Collected data entries:
***

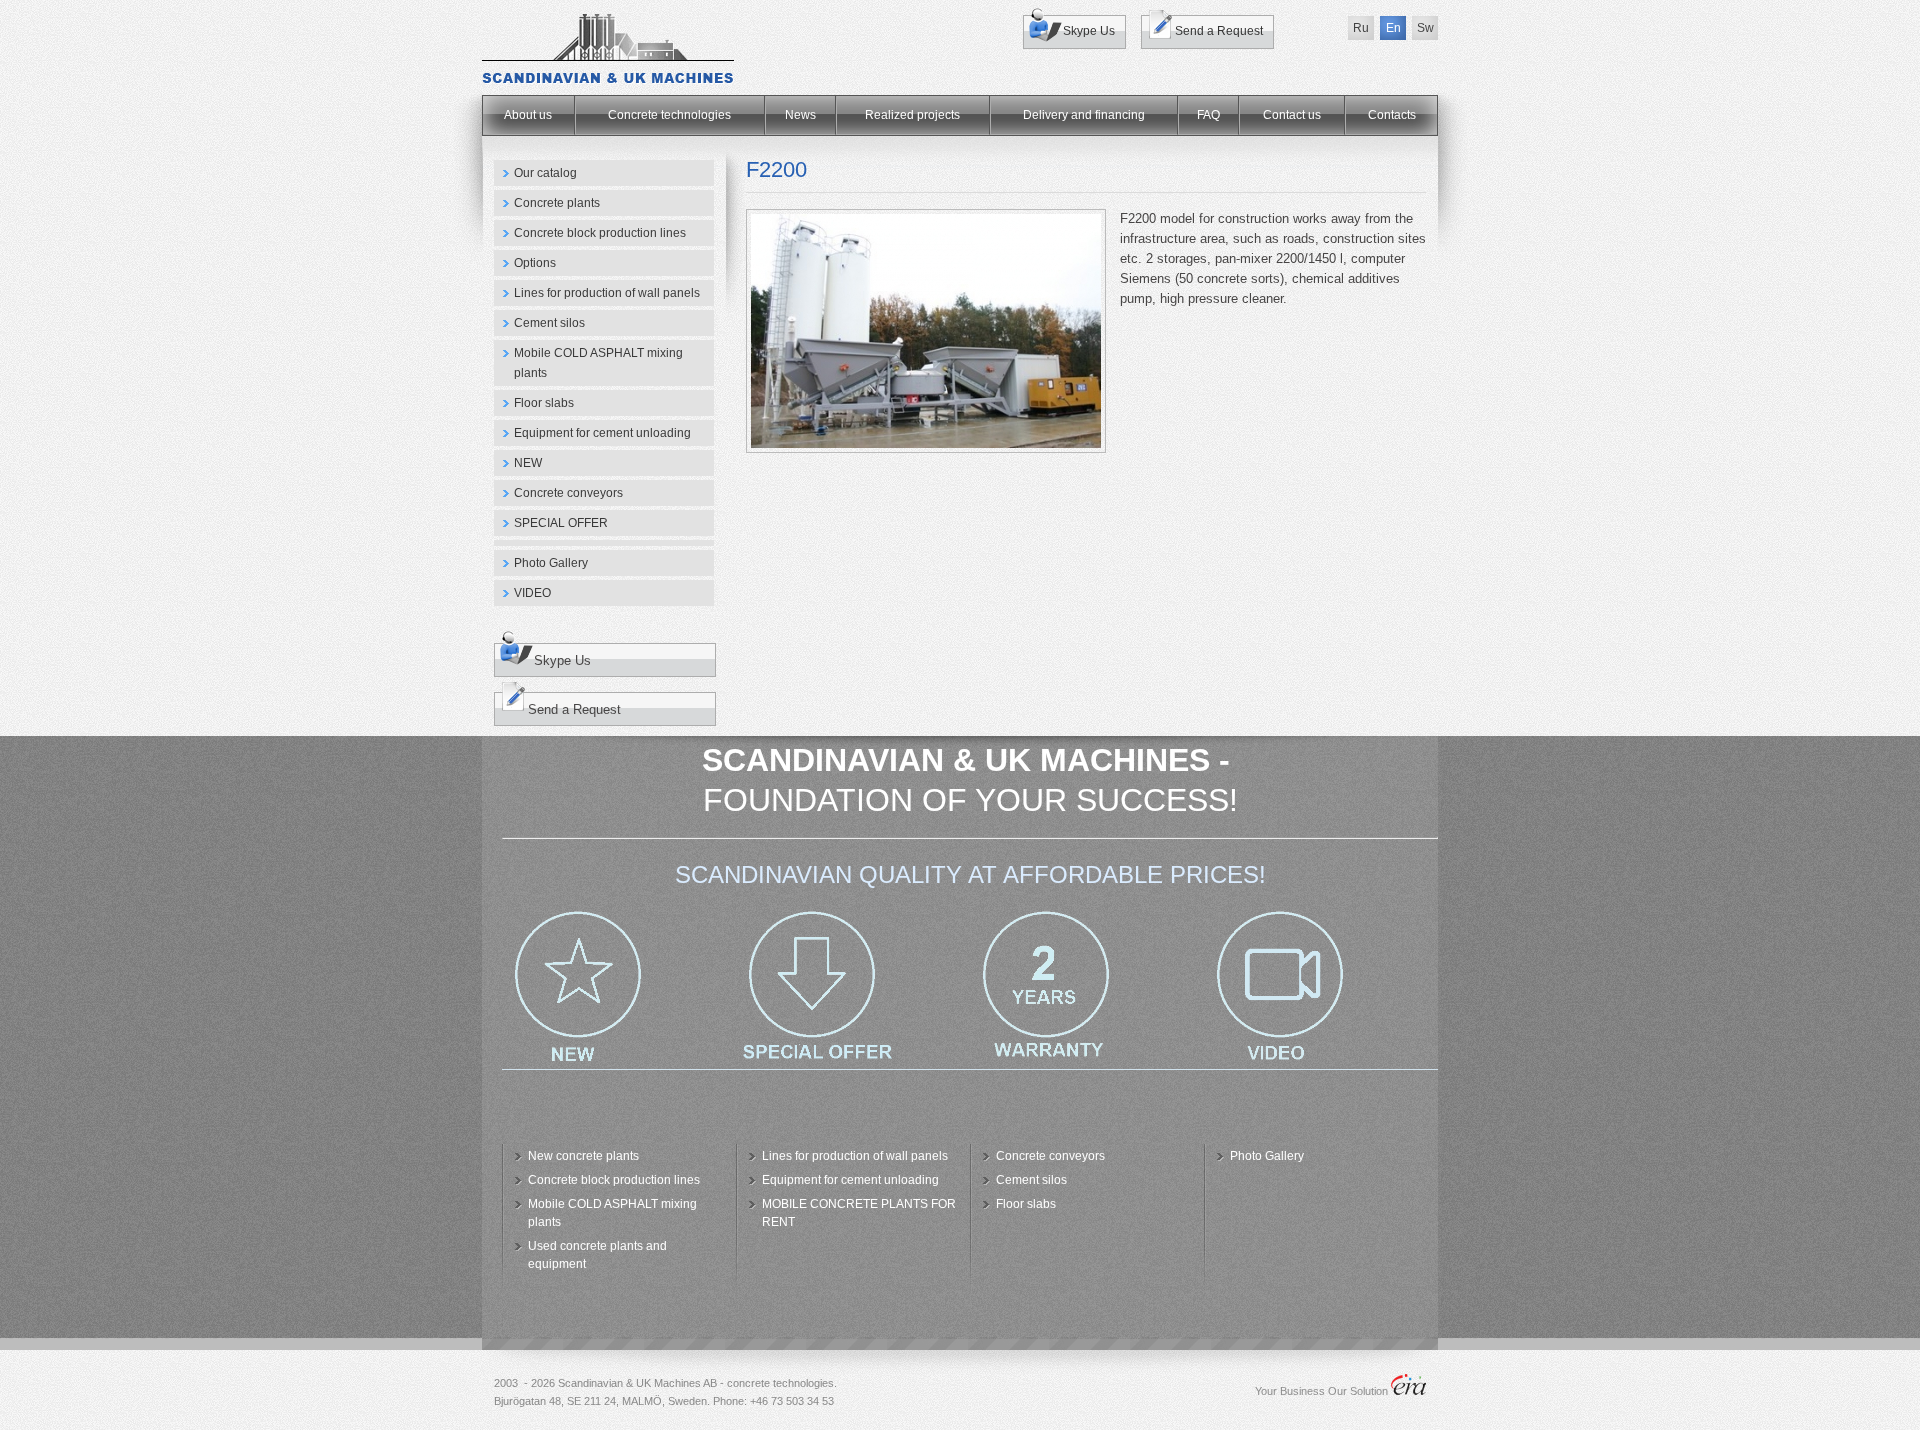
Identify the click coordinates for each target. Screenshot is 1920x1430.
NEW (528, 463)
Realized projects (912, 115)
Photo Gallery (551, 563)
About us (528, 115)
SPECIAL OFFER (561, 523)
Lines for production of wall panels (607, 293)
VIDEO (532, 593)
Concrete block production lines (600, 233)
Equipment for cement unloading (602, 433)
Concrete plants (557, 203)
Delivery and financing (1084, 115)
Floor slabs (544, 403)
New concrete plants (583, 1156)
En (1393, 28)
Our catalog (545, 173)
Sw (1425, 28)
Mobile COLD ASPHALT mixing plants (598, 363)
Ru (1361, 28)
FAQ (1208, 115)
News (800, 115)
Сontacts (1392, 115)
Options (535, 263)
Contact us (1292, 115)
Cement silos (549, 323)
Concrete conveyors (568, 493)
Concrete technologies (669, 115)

***

▶ Assignment: Restate word for word the lines running from the line that holds "Concrete plants (557, 203)" to the final line of the entries.

▶ Answer for the task:
Concrete plants (557, 203)
Delivery and financing (1084, 115)
Floor slabs (544, 403)
New concrete plants (583, 1156)
En (1393, 28)
Our catalog (545, 173)
Sw (1425, 28)
Mobile COLD ASPHALT mixing plants (598, 363)
Ru (1361, 28)
FAQ (1208, 115)
News (800, 115)
Сontacts (1392, 115)
Options (535, 263)
Contact us (1292, 115)
Cement silos (549, 323)
Concrete conveyors (568, 493)
Concrete technologies (669, 115)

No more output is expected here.